Top of RECORDED INFORMATION

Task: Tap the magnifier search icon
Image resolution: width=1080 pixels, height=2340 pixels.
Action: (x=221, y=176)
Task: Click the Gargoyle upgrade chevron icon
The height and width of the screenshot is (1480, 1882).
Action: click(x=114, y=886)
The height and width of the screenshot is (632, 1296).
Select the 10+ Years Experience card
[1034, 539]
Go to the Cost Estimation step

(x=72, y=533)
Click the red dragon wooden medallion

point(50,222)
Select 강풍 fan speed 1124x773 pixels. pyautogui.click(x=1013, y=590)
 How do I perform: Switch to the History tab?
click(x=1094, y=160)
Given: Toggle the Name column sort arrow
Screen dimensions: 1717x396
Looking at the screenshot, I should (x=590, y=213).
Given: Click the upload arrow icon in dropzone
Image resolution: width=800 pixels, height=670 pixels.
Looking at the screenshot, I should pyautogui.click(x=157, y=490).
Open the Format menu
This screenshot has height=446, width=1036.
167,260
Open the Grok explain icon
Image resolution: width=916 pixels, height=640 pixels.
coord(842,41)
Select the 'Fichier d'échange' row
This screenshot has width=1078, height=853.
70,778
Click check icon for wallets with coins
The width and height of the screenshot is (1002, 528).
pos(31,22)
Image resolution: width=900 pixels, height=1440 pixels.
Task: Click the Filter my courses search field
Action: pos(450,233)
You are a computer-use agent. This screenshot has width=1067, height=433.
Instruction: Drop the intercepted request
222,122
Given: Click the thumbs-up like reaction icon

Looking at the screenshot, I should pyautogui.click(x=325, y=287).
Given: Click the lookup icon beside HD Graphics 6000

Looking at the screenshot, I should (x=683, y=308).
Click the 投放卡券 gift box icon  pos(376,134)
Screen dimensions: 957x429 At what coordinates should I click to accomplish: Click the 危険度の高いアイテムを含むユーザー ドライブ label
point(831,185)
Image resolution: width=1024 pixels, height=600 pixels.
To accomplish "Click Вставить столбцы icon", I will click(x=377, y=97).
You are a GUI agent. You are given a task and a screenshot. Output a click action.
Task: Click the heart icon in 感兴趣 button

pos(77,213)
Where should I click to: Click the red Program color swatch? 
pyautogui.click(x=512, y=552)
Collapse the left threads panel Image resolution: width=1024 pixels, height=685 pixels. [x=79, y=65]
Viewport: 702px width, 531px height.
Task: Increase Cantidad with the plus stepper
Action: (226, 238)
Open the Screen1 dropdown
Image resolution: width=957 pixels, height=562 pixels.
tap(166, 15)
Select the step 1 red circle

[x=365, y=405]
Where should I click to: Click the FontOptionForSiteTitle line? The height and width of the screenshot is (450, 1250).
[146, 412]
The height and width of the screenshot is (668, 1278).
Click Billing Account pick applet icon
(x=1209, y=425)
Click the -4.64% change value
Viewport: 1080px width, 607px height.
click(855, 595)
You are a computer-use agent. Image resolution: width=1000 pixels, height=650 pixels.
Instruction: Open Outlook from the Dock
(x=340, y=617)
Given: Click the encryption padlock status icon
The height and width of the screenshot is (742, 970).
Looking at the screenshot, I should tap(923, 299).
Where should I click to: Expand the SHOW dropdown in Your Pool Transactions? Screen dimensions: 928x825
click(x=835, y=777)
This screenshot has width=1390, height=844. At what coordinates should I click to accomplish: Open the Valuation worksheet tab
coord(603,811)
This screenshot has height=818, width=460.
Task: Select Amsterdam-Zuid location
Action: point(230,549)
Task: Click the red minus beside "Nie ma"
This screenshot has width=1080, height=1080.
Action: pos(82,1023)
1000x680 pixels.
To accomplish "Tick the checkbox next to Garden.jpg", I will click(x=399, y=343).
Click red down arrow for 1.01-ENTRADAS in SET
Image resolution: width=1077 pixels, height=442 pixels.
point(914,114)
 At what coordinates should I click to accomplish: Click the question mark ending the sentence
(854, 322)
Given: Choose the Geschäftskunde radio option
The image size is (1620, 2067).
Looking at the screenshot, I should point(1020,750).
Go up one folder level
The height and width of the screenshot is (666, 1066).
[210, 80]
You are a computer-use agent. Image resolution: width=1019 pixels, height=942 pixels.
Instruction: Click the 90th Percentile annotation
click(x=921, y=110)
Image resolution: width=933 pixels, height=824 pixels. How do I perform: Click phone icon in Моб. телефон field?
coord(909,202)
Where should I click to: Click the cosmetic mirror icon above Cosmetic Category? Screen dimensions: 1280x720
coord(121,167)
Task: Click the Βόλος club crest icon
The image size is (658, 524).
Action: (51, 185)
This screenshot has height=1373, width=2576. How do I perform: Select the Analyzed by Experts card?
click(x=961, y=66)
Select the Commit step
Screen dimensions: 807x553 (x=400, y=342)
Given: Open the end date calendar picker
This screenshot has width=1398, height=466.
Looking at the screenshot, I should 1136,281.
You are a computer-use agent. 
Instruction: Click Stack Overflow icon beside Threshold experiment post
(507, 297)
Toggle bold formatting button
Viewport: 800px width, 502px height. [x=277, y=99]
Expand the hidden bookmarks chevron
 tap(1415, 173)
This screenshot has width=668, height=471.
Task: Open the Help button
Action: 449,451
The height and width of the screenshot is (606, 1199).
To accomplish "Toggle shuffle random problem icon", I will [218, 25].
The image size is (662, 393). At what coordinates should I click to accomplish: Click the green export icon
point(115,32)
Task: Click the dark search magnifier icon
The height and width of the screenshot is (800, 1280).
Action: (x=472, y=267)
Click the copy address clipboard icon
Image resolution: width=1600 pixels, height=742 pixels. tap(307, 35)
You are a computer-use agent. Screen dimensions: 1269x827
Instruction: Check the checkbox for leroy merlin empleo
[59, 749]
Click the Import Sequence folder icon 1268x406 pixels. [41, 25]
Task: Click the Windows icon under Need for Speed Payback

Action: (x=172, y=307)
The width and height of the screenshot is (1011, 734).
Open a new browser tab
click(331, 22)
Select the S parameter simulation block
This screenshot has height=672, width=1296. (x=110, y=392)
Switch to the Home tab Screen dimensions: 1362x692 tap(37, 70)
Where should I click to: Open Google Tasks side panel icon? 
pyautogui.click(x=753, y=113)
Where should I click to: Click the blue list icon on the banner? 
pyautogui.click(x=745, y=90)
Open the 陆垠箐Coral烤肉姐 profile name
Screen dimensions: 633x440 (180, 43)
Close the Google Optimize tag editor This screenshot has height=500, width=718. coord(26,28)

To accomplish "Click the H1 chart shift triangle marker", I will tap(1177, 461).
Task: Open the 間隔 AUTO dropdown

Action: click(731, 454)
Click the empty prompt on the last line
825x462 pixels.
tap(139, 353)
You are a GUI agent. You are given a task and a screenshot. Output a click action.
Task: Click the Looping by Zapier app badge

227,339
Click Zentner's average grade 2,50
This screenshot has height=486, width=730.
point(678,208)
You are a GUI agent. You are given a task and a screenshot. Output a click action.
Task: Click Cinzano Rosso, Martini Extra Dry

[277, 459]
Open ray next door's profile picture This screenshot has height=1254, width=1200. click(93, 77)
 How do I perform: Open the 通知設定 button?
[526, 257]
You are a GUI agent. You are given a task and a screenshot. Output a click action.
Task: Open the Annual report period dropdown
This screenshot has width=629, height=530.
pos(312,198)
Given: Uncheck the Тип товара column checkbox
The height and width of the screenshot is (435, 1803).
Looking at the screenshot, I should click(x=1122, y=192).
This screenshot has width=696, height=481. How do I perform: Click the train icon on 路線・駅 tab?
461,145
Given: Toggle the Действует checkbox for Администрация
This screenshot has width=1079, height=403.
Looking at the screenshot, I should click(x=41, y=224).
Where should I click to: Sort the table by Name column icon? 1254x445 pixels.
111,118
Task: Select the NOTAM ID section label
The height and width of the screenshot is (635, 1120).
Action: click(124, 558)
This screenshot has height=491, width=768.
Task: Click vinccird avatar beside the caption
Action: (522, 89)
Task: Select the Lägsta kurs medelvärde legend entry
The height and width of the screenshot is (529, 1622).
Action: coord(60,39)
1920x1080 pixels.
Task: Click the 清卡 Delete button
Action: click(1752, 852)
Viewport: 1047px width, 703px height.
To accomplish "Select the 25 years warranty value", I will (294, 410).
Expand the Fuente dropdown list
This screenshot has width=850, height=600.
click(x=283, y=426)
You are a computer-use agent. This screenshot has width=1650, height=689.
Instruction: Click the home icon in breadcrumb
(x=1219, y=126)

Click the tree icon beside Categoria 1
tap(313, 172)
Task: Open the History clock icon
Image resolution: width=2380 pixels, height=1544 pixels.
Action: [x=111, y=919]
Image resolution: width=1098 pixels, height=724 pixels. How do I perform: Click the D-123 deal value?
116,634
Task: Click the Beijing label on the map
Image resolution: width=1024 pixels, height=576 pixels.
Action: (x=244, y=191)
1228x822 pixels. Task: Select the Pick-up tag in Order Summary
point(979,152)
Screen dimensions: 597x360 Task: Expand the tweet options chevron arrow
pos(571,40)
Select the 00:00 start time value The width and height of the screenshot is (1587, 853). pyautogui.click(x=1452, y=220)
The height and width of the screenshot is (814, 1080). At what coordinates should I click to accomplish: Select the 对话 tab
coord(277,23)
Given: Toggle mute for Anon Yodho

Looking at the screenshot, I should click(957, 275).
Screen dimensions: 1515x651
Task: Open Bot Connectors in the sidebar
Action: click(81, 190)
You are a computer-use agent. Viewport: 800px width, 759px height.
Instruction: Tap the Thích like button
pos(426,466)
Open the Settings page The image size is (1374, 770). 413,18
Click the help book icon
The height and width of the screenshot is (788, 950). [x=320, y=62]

Bottom of RECORDED INFORMATION

Looking at the data above, write out exactly the lines that start at the one containing "The height and width of the screenshot is (1480, 1882)." and end at the one containing "Open the Format menu"; include both and nothing beyond.

The height and width of the screenshot is (1480, 1882).
Action: click(x=114, y=886)
The height and width of the screenshot is (632, 1296).
Select the 10+ Years Experience card
[1034, 539]
Go to the Cost Estimation step

(x=72, y=533)
Click the red dragon wooden medallion

point(50,222)
Select 강풍 fan speed 1124x773 pixels. pyautogui.click(x=1013, y=590)
 How do I perform: Switch to the History tab?
click(x=1094, y=160)
Given: Toggle the Name column sort arrow
Screen dimensions: 1717x396
Looking at the screenshot, I should (x=590, y=213).
Given: Click the upload arrow icon in dropzone
Image resolution: width=800 pixels, height=670 pixels.
Looking at the screenshot, I should pyautogui.click(x=157, y=490).
Open the Format menu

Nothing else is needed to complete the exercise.